**Dataset extract:**
========

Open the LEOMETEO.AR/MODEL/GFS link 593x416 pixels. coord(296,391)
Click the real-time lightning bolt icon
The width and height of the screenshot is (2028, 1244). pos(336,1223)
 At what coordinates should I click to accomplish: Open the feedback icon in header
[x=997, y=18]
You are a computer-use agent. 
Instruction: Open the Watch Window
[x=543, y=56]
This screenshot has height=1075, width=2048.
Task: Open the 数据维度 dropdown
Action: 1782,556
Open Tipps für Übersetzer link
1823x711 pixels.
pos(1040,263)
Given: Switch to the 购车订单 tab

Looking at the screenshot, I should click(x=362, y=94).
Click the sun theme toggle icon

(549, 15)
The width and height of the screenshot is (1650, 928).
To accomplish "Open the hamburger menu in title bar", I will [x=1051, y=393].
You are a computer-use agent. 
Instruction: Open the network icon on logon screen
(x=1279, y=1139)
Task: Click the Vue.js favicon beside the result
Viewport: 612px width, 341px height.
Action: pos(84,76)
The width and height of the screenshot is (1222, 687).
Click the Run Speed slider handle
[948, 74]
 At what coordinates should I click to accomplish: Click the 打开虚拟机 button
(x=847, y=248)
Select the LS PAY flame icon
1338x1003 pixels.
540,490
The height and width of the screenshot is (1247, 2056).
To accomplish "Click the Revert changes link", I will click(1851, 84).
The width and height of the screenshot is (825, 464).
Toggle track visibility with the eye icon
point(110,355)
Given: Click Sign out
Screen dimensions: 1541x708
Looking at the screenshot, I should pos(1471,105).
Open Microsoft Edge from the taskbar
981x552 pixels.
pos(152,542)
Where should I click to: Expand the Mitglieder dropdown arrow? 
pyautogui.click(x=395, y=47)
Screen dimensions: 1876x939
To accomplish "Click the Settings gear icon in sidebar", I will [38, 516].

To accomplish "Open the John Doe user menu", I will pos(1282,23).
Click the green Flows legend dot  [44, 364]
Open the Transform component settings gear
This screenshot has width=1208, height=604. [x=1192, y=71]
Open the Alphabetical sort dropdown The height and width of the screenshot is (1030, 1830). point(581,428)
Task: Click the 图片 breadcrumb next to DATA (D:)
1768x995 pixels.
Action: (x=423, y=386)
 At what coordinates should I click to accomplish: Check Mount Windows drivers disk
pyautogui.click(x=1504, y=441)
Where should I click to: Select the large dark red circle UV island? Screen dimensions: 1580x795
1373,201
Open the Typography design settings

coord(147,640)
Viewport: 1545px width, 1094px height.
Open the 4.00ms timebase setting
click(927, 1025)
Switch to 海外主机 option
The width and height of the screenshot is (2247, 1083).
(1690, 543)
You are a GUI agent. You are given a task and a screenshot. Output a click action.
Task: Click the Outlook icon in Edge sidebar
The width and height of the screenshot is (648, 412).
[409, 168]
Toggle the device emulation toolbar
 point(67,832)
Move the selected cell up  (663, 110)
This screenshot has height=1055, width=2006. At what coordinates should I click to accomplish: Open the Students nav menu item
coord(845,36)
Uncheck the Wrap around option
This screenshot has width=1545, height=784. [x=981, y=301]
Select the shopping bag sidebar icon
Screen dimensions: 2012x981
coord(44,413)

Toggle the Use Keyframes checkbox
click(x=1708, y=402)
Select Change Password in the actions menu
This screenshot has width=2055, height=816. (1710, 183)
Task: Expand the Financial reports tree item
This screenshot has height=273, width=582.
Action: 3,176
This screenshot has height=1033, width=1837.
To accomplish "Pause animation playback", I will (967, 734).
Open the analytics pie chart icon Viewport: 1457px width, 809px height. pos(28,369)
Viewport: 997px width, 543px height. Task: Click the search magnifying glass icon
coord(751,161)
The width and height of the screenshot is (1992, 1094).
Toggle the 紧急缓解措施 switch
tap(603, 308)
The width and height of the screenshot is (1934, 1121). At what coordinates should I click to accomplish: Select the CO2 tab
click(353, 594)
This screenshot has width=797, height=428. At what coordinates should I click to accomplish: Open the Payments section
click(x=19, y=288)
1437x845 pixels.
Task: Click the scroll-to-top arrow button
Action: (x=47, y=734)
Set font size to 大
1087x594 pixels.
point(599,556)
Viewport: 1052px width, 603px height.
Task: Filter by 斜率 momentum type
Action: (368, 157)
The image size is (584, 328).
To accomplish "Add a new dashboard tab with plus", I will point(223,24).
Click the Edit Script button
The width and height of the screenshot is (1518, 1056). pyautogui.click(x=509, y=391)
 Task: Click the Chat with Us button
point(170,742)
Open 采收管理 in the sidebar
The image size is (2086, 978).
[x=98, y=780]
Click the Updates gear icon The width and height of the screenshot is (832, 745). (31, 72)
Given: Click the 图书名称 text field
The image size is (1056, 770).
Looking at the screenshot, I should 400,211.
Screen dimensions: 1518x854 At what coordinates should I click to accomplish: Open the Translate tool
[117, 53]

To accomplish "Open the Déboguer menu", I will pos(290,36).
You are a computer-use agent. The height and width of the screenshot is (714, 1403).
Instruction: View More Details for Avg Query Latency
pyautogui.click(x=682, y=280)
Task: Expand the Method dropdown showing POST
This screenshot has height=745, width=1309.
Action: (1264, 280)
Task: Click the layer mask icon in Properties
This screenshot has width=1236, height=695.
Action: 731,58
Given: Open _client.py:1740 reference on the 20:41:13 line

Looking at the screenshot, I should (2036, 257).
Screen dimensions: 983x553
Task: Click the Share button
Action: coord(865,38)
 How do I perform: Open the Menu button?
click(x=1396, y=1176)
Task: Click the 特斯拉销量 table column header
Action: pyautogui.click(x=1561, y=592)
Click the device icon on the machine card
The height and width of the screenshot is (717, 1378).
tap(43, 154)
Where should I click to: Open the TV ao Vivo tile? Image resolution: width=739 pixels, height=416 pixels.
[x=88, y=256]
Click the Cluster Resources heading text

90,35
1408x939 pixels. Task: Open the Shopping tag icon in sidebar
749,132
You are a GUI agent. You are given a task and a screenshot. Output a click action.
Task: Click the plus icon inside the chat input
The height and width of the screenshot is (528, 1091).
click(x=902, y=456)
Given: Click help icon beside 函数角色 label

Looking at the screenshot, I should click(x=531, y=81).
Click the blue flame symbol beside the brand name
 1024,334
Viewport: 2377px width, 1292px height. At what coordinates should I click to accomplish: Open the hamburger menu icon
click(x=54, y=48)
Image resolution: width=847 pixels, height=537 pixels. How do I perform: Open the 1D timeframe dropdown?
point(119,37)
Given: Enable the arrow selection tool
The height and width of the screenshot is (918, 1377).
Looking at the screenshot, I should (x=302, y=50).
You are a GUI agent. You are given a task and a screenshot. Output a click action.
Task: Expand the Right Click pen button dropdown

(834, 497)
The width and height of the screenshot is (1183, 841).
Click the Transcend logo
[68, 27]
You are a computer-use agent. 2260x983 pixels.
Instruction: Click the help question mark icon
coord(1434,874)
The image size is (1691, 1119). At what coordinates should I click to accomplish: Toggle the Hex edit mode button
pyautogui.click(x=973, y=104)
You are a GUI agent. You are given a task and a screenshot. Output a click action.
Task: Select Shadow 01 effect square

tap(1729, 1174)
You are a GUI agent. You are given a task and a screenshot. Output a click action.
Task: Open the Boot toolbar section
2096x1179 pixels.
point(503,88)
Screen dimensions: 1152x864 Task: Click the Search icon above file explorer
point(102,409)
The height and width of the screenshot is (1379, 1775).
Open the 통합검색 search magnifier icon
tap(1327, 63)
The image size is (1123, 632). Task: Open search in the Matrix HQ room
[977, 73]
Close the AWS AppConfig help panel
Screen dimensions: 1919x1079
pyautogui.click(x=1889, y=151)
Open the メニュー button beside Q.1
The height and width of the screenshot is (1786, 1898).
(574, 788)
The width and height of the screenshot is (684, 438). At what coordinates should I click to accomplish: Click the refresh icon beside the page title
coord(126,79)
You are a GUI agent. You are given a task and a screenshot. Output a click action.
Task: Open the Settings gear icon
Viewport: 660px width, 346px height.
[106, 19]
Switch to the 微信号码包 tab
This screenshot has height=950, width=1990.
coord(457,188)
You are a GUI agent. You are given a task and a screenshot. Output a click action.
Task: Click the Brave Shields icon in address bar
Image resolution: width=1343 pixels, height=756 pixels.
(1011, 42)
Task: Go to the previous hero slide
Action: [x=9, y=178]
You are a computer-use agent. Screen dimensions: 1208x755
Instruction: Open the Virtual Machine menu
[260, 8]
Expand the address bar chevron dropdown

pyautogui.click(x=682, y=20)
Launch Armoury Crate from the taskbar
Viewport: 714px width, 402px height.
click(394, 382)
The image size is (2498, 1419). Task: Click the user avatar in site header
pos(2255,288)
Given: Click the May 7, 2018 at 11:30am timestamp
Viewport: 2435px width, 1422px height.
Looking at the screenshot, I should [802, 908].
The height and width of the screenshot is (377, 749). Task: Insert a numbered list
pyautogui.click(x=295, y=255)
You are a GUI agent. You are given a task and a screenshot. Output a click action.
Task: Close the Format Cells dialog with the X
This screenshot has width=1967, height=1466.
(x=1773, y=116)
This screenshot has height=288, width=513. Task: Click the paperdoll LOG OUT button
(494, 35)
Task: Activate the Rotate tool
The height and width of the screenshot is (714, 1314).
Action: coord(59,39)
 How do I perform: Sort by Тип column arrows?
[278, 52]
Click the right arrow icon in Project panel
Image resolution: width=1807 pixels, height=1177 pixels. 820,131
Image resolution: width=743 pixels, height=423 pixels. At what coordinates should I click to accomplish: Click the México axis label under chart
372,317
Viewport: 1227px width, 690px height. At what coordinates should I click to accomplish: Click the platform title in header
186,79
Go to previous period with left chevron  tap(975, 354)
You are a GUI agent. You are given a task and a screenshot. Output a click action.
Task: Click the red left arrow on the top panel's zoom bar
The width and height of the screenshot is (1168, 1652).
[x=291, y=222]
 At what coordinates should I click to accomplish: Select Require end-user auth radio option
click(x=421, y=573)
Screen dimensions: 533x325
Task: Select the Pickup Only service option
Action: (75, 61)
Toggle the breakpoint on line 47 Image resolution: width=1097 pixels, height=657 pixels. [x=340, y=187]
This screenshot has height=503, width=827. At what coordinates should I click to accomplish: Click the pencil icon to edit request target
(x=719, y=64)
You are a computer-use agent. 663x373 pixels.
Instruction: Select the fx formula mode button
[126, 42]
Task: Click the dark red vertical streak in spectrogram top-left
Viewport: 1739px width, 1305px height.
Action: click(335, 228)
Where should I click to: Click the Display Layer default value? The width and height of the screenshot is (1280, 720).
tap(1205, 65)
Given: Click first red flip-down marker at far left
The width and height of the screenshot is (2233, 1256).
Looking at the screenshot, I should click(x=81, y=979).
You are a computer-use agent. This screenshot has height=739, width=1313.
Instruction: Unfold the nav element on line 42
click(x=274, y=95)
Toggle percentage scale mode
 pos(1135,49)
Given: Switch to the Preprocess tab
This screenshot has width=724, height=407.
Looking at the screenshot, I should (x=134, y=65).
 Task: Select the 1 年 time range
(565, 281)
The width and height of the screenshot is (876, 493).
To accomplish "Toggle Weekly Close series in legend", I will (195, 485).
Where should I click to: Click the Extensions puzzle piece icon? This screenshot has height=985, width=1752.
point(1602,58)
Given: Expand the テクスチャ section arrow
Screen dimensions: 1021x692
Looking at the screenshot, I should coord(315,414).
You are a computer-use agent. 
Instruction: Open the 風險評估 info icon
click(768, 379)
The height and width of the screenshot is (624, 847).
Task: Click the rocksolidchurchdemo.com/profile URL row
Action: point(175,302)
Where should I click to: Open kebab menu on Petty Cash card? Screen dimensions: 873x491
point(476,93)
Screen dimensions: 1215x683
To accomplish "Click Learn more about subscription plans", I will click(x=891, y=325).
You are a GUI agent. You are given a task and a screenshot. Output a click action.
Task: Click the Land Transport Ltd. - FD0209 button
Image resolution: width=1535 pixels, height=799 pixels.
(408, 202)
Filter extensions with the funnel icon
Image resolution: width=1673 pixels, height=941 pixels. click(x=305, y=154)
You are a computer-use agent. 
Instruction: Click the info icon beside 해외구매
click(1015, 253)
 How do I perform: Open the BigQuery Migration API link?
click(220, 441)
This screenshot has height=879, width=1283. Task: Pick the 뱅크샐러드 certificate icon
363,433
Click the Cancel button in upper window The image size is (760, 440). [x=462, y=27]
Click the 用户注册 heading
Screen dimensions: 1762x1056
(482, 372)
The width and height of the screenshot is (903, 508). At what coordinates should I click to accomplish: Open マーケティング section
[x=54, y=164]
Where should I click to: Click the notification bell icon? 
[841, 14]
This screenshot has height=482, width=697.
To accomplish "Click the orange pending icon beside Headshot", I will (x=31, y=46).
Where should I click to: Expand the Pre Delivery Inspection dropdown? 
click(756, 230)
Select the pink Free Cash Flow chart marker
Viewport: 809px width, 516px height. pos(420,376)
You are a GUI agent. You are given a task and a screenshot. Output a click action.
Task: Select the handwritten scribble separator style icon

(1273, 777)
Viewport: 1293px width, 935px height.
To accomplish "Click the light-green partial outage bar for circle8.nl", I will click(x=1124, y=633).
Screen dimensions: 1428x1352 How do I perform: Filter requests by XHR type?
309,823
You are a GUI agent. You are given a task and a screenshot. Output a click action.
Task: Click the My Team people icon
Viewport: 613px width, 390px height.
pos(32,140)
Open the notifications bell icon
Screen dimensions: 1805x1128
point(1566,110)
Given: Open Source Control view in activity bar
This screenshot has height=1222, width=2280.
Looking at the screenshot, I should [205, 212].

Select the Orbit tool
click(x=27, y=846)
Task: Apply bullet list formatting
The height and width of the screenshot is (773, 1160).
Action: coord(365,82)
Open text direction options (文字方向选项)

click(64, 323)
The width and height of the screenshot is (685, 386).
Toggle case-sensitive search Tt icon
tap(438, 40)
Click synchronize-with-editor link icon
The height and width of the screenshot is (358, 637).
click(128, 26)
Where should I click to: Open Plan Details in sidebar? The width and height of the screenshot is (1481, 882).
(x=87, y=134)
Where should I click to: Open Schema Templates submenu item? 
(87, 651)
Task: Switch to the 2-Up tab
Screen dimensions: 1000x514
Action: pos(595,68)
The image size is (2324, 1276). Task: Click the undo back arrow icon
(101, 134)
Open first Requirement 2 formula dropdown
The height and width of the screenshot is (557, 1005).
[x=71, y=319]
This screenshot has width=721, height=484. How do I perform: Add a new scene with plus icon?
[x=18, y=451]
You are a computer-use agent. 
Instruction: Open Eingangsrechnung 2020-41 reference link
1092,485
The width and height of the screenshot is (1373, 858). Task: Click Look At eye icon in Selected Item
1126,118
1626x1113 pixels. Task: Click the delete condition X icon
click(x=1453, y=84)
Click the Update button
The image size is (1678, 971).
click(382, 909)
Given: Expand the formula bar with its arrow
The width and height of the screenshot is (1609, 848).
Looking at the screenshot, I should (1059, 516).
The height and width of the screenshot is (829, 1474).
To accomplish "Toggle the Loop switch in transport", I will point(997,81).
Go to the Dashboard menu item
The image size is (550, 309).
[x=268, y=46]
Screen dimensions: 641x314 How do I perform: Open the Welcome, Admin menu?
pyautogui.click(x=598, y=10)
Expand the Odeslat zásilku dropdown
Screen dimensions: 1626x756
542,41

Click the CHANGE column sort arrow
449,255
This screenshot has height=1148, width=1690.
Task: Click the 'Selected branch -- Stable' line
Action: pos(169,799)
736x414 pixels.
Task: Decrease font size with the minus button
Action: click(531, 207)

========

**Problem statement:**
Considering only lines that hold the word "legend", work out how many appear in the listing above and give that number only.

**Worked solution:**
2